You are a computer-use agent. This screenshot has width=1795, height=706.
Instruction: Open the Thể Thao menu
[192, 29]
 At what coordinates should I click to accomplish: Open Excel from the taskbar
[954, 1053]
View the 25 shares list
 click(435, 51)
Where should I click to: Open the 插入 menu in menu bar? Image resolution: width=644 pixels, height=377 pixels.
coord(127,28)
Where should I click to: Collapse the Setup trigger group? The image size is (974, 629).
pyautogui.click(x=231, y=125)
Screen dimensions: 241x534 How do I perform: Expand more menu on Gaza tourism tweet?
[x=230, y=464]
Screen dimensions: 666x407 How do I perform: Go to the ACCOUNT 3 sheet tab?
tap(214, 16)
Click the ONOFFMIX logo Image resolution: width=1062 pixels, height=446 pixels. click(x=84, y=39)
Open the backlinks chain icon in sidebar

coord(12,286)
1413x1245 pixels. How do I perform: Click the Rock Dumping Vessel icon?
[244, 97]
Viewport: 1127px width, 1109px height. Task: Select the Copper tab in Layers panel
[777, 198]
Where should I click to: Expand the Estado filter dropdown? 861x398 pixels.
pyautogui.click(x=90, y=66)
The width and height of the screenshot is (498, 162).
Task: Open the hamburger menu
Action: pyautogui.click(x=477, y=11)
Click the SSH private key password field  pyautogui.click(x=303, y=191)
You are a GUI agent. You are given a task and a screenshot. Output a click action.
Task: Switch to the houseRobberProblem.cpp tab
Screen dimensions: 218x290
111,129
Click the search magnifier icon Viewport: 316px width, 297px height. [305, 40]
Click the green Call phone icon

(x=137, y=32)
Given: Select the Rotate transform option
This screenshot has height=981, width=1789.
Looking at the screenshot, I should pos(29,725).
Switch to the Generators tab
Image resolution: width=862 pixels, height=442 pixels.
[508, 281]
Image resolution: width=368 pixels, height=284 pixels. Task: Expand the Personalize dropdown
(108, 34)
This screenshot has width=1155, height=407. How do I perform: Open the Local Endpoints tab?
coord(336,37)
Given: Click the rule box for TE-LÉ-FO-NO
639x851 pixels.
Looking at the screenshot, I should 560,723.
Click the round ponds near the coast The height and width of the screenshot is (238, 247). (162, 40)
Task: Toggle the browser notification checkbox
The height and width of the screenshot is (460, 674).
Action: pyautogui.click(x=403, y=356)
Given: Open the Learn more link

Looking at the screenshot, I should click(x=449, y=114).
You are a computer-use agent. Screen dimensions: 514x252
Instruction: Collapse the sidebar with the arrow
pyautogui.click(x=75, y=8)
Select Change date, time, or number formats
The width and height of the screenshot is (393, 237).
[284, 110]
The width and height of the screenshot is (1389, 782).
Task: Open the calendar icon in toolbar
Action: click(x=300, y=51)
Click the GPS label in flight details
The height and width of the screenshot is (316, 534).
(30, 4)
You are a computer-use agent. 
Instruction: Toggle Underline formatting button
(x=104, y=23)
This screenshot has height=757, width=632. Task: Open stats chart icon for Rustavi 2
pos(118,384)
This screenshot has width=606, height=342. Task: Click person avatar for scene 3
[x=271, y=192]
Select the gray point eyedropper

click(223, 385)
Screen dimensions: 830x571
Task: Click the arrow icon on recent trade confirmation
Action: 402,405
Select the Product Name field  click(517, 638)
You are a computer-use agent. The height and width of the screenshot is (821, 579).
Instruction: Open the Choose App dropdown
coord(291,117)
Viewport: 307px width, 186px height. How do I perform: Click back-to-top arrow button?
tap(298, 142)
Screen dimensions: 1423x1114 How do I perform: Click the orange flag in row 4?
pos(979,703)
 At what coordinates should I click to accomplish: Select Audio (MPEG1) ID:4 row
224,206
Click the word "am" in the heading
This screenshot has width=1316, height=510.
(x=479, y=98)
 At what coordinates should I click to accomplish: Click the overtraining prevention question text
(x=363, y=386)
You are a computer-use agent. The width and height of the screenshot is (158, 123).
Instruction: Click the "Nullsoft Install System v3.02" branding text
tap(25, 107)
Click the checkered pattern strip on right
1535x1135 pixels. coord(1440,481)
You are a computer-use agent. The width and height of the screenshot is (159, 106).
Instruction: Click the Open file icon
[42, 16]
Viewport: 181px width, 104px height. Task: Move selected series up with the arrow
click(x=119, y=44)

========================

**WHAT YOU HAVE TO DO:**
Repeat the records above word for word, from the line containing "Where should I click to: Collapse" through the line containing "Looking at the screenshot, I should 560,723.".

**ANSWER TO THE TASK:**
Where should I click to: Collapse the Setup trigger group? The image size is (974, 629).
pyautogui.click(x=231, y=125)
Screen dimensions: 241x534 How do I perform: Expand more menu on Gaza tourism tweet?
[x=230, y=464]
Screen dimensions: 666x407 How do I perform: Go to the ACCOUNT 3 sheet tab?
tap(214, 16)
Click the ONOFFMIX logo Image resolution: width=1062 pixels, height=446 pixels. click(x=84, y=39)
Open the backlinks chain icon in sidebar

coord(12,286)
1413x1245 pixels. How do I perform: Click the Rock Dumping Vessel icon?
[244, 97]
Viewport: 1127px width, 1109px height. Task: Select the Copper tab in Layers panel
[777, 198]
Where should I click to: Expand the Estado filter dropdown? 861x398 pixels.
pyautogui.click(x=90, y=66)
The width and height of the screenshot is (498, 162).
Task: Open the hamburger menu
Action: pyautogui.click(x=477, y=11)
Click the SSH private key password field  pyautogui.click(x=303, y=191)
You are a GUI agent. You are given a task and a screenshot. Output a click action.
Task: Switch to the houseRobberProblem.cpp tab
Screen dimensions: 218x290
111,129
Click the search magnifier icon Viewport: 316px width, 297px height. [305, 40]
Click the green Call phone icon

(x=137, y=32)
Given: Select the Rotate transform option
This screenshot has height=981, width=1789.
Looking at the screenshot, I should pos(29,725).
Switch to the Generators tab
Image resolution: width=862 pixels, height=442 pixels.
[508, 281]
Image resolution: width=368 pixels, height=284 pixels. Task: Expand the Personalize dropdown
(108, 34)
This screenshot has width=1155, height=407. How do I perform: Open the Local Endpoints tab?
coord(336,37)
Given: Click the rule box for TE-LÉ-FO-NO
639x851 pixels.
Looking at the screenshot, I should 560,723.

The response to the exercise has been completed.